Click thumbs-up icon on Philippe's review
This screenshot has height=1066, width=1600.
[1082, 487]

==

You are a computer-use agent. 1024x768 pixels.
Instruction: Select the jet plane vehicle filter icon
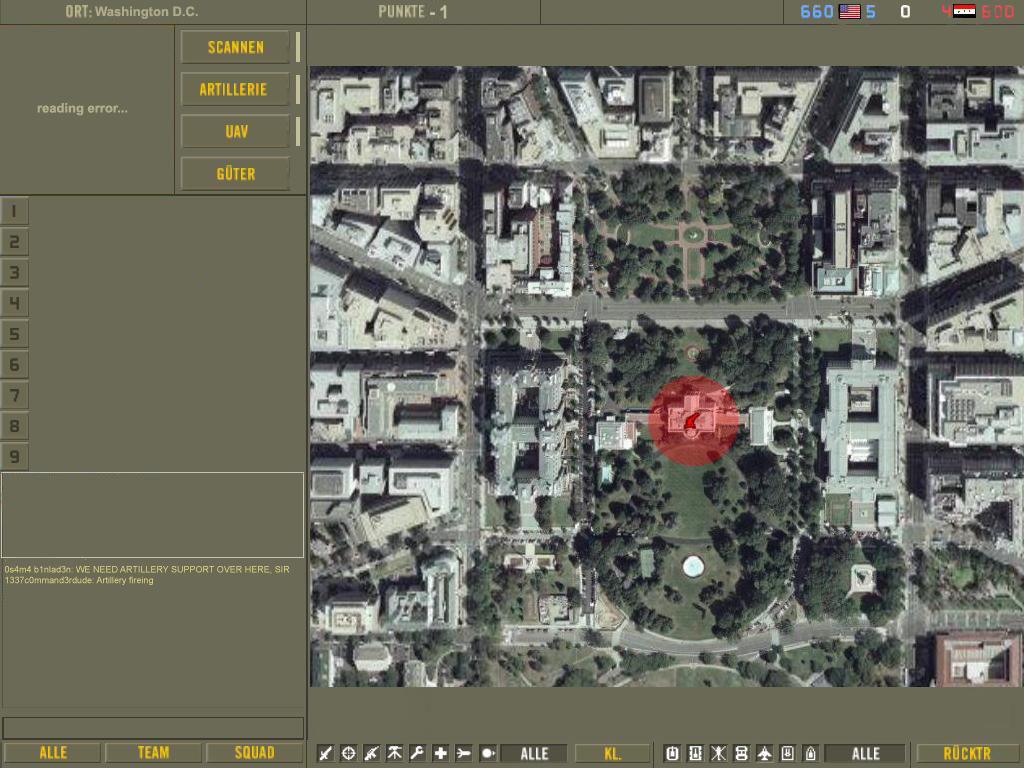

Goal:
Pull out every line from the two blocks above that includes the word "icon", and copy each one as it appears.

Solution for this task:
Click thumbs-up icon on Philippe's review
Instruction: Select the jet plane vehicle filter icon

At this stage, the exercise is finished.